En vertu d’un firman publié en 1852 par le sultan ottoman, qui codifie les droits et devoirs des Églises catholique, grecque orthodoxe et arménienne apostolique sur l’édifice, chacun considère en effet tout projet de rénovation comme une inquiétante tentative de modifier le statu quo. À la veille des célébrations du nouveau millénaire, d’intenses tractations furent menées pour tenter d’aboutir à un accord permettant de «toiletter» la basilique – en vain. «Les divisions entre ces trois églises sont parfois exagérées mais il faut reconnaître qu’elles n’ont pas exactement les mêmes conceptions esthétiques», euphémise le frère Stéphane.
« Au total, l’Autorité palestinienne a déboursé un million de dollars pour la toiture mais les experts estiment qu’il faudrait quinze fois plus d’argent pour rénover l’ensemble de l’édifice »
Ziad al-Bandak, conseiller de Mahmoud Abbas pour les affaires chrétiennes
À la fin des années 2000, il a fallu l’intervention du président de l’Autorité palestinienne pour débloquer les négociations. «Les infiltrations comme les tremblements de terre successifs avaient fragilisé la toiture de l’église à un point tel qu’on ne pouvait plus attendre davantage, plaide Ziad al-Bandak, conseiller de Mahmoud Abbas pour les affaires chrétiennes.
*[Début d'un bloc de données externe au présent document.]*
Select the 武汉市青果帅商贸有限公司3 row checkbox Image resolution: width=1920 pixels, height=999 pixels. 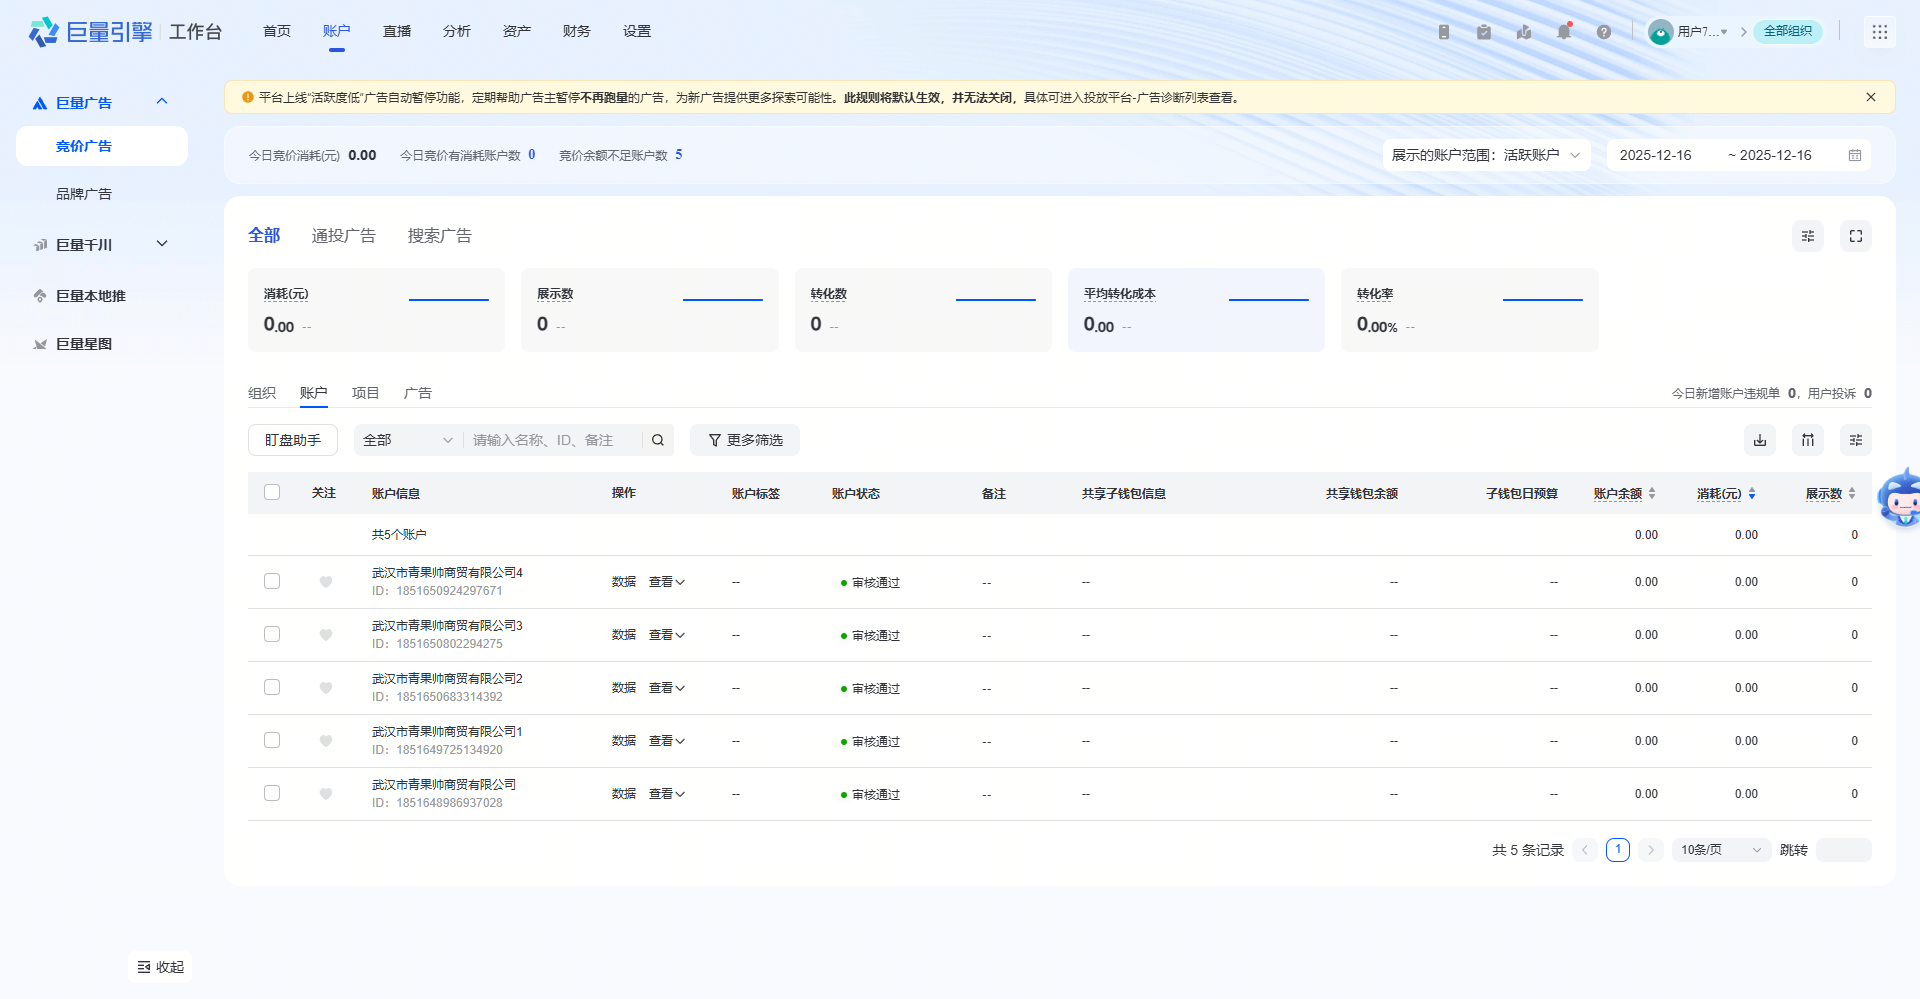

C’est pourquoi nous nous sommes efforcés de mettre tout le monde d’accord, en proposant non pas des travaux cosmétiques mais la rénovation approfondie de l’édifice.» Une médiation qui s’est soldée par la signature, le 2 septembre 2010, d’un accord jugé historique entre les patriarches des trois Églises.
Diverses équipes de chercheurs se sont depuis lors relayées dans la charpente de l’édifice pour en étudier la structure. «De nombreux fragments de bois ont été prélevés par carottage, indique Marcello Piacenti, responsable de l’entreprise italienne sélectionnée au terme d’un appel d’offres international, qui détaille: les progrès de la dendrochronologie nous ont permis de distinguer les poutres taillées dans du cèdre au XIIIe siècle, et celles fabriquées dans du chêne venu d’Italie vers 1470. Ces analyses vont nous permettre de préserver un maximum de poutres d’origine, et de remplacer par un type de bois strictement équivalent les parties fragilisées par la moisissure.»
La première tranche du chantier, qui se concentre sur la toiture, s’achèvera en principe en septembre prochain mais d’autres travaux devaient suivre. La basilique, dont les vestiges les plus anciens remontent à 339 et qui reçoit chaque année plus de deux millions de visiteurs attirés par la grotte où, selon la tradition, est né le Christ, montre en effet d’autres signes de fatigue. Outre les outrages des siècles et de l’humidité, elle a par exemple subi, en 2002, quarante jours d’un siège imposé par l’armée israélienne, dont les tirs ont laissé des traces superficielles sur les murs extérieurs. «Au total, l’Autorité palestinienne a déboursé un million de dollars pour la toiture mais les experts estiment qu’il faudrait quinze fois plus d’argent pour rénover l’ensemble de l’édifice», indique Ziad al-Bandak.
L’implication de l’Autorité palestinienne dans ce projet, sans doute motivée par son souci de préserver l’une des plus vieilles églises du monde et de valoriser le patrimoine de Bethléem, n’est d’ailleurs pas dépourvue d’arrière-pensées politiques. Le 29 juin dernier, malgré l’opposition farouche d’Israël et des États-Unis, la Nativité a été inscrite au patrimoine mondial de l’Unesco. Non content d’être un éternel sujet de discorde entre trois Églises chrétiennes, le vénérable édifice est ainsi devenu un symbole parmi d’autres du combat engagé par les Palestiniens pour obtenir la reconnaissance internationale de leur État.